Blefaritis, la inflamación de los párpados
La blefaritis se produce cuando se inflama el tejido que forma el párpado. Normalmente se debe a la obstrucción de unas pequeñas glándulas situadas en los márgenes de los párpados cuya función lubricar la superficie del ojo y la cara interna de los párpados.

Cuando se obstruyen, sus secreciones se acumulan y se forman ácidos grasos que irritan la superficie del ojo, dando lugar a unas secreciones cuya acumulación facilita el crecimiento de las bacterias que terminan dando lugar a la inflamación. Si no se trata a tiempo la blefaritis, la infección empeora, la inflamación se vuelve dolorosa y puede ocasionar incluso una disminución de la visión.

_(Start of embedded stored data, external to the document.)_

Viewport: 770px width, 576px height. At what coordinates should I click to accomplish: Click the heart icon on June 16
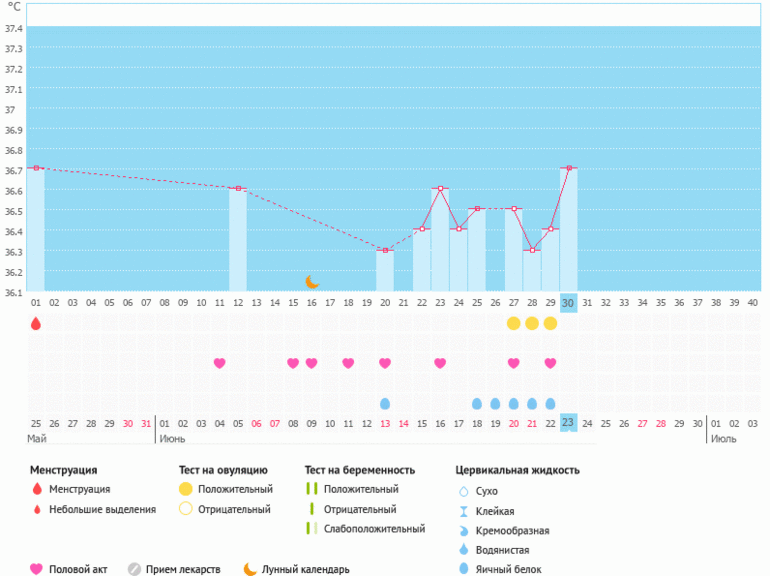(x=440, y=363)
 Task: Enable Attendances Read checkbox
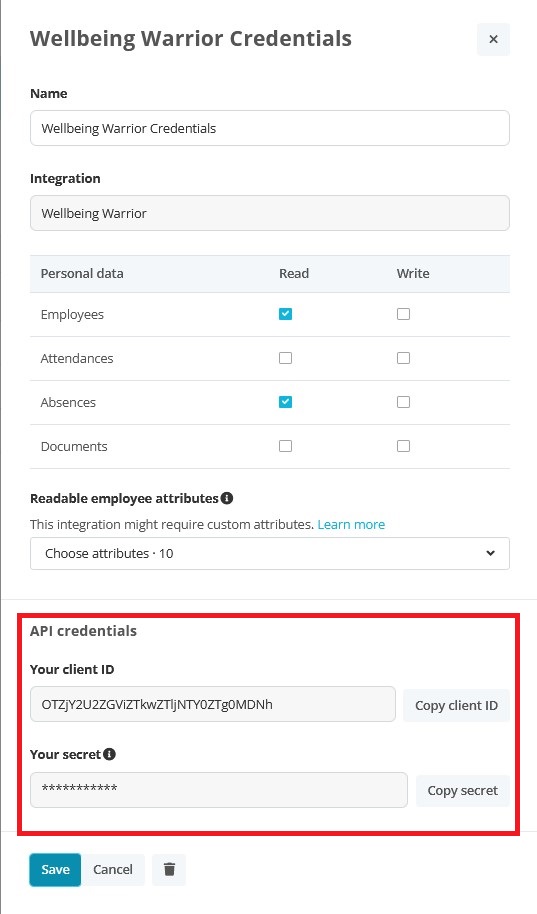pyautogui.click(x=285, y=358)
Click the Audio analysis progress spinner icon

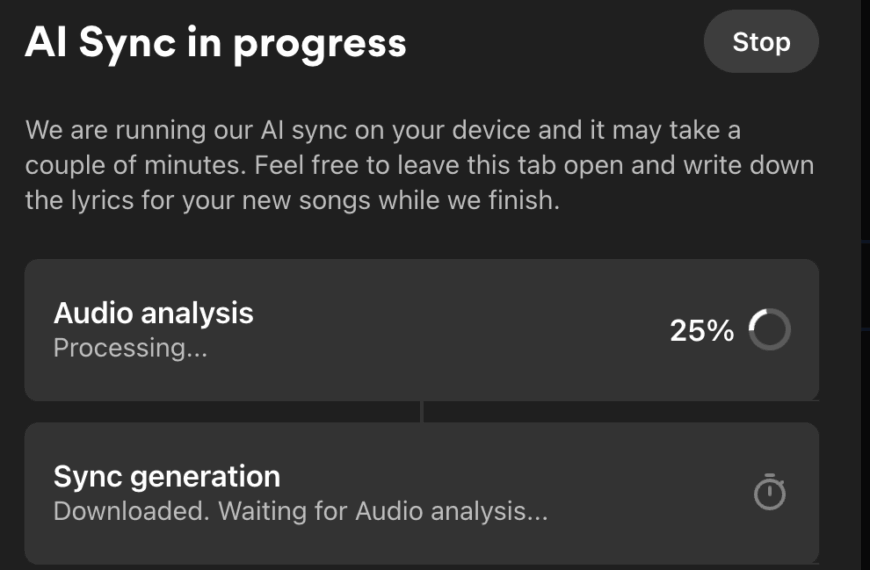pyautogui.click(x=770, y=329)
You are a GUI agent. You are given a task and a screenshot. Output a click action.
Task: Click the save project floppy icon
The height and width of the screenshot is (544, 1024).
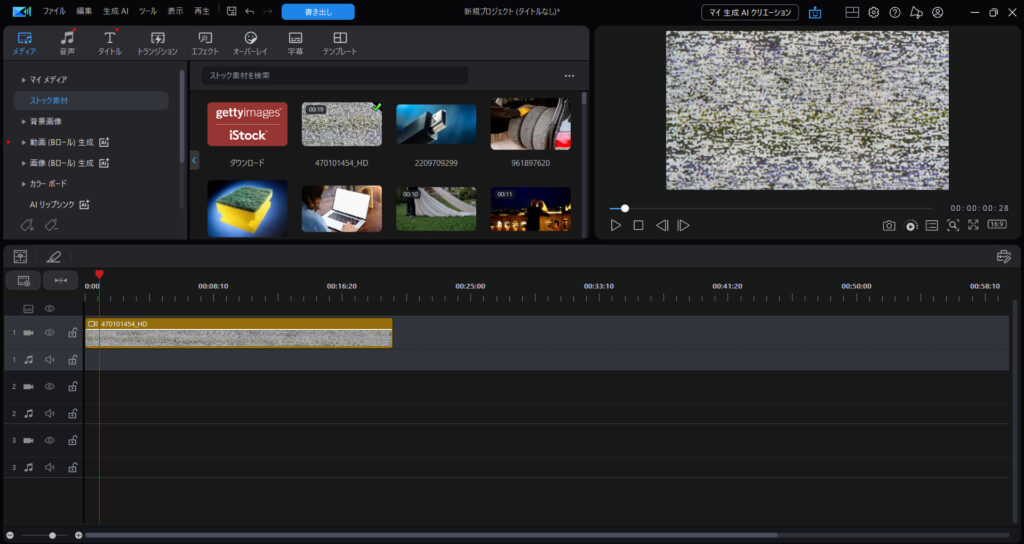pyautogui.click(x=232, y=12)
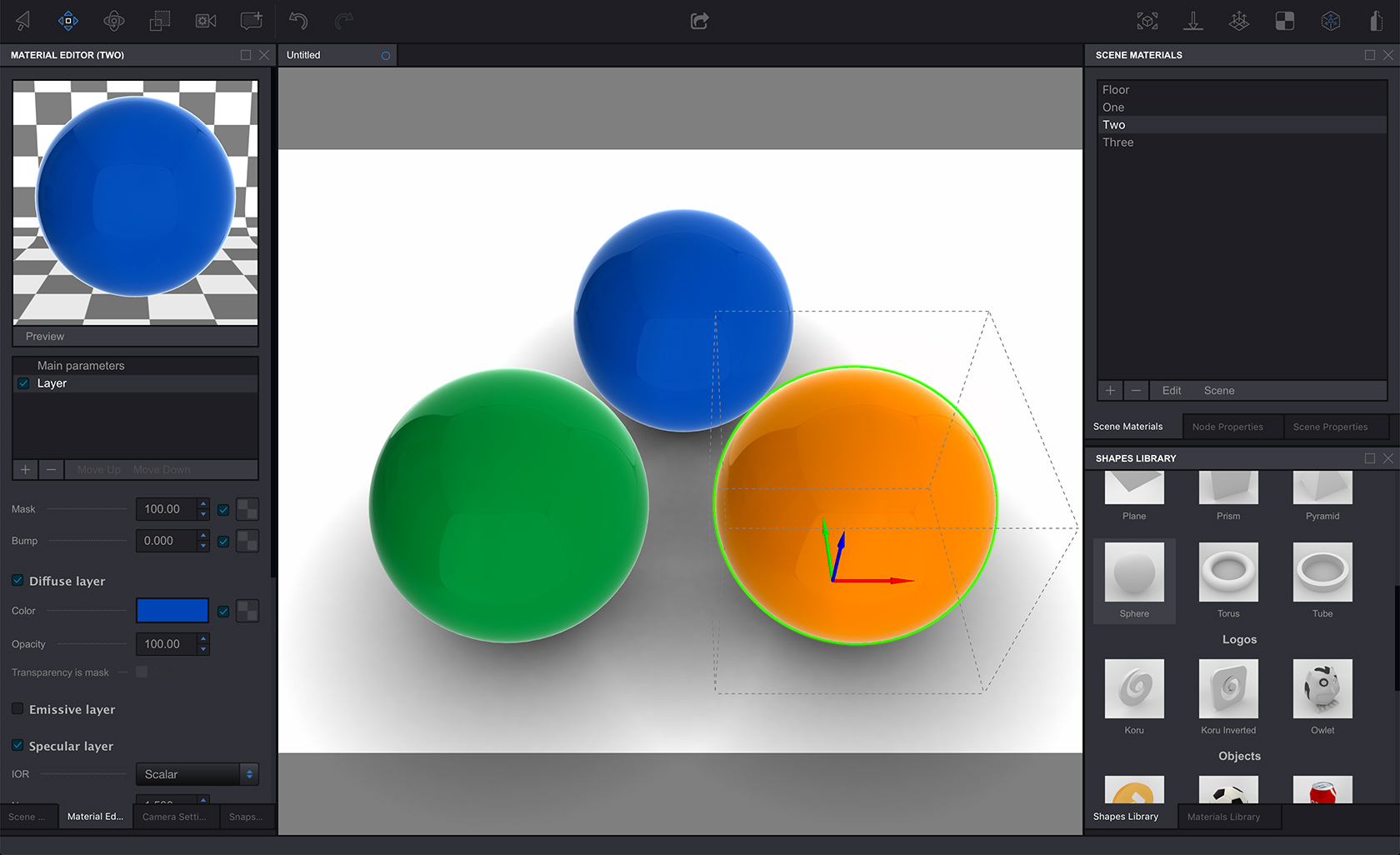Activate the orbit rotate tool
This screenshot has width=1400, height=855.
(x=114, y=21)
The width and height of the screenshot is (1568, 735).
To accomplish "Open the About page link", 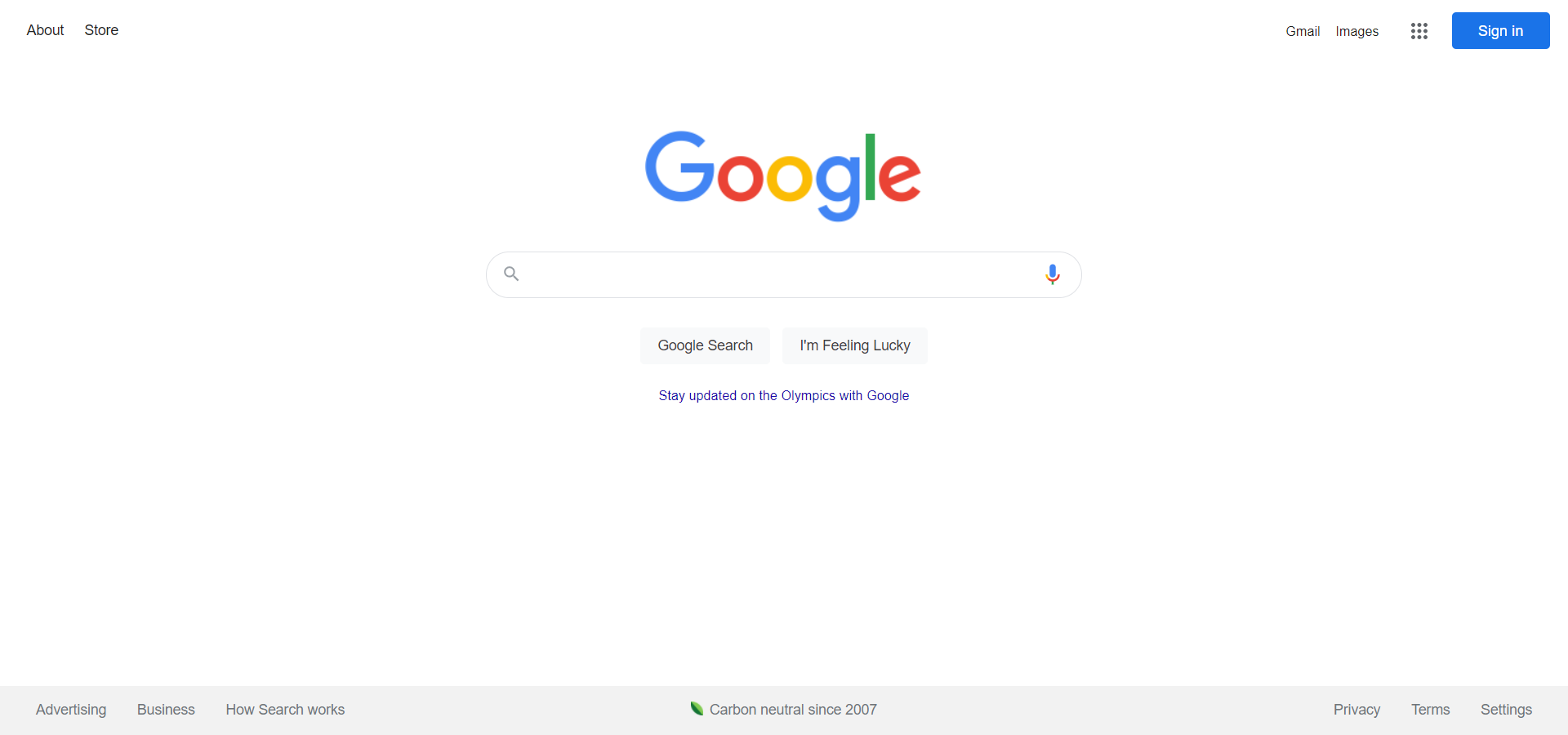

Existen diferentes tipos de blefaritis:
– Escamosa: Se caracteriza por la formación de escamas entre las pestañas, que suelen caer sobre los ojos, enrojeciéndolos. Los bordes de los párpados están rojos y suelen haber una sensación de picor en la zona. Se suele tratar con colirios o pomadas oftálmicas con antibióticos y corticoides asociados, que suelen ser aplicados sobre el ojo varias veces al día, teniendo cuidado en todo momento de no rascar las escamas, lo que aumentaría el riesgo de infección. También, en ciertos casos, se puede aconsejar el uso de un champú antiseborréico.

– Alérgica: Normalmente se debe a una alergia de contacto sobre todo de productos cosméticos como sombras de ojos o lápices de ojos e incluso también puede deberse a lociones desmaquillantes aplicados sobre los mismos. Sin embargo no son los cosméticos los únicos agentes que pueden provocar este tipo de blefaritis, sino toda sustancia que hayamos tocado y que después nos hayamos tocado los párpados con los dedos, como algunos tipos de plantas, metales, cremas de manos, etc. Este tipo de blefaritis se trata con esteroides tópicos y evitando las causas que la han producido.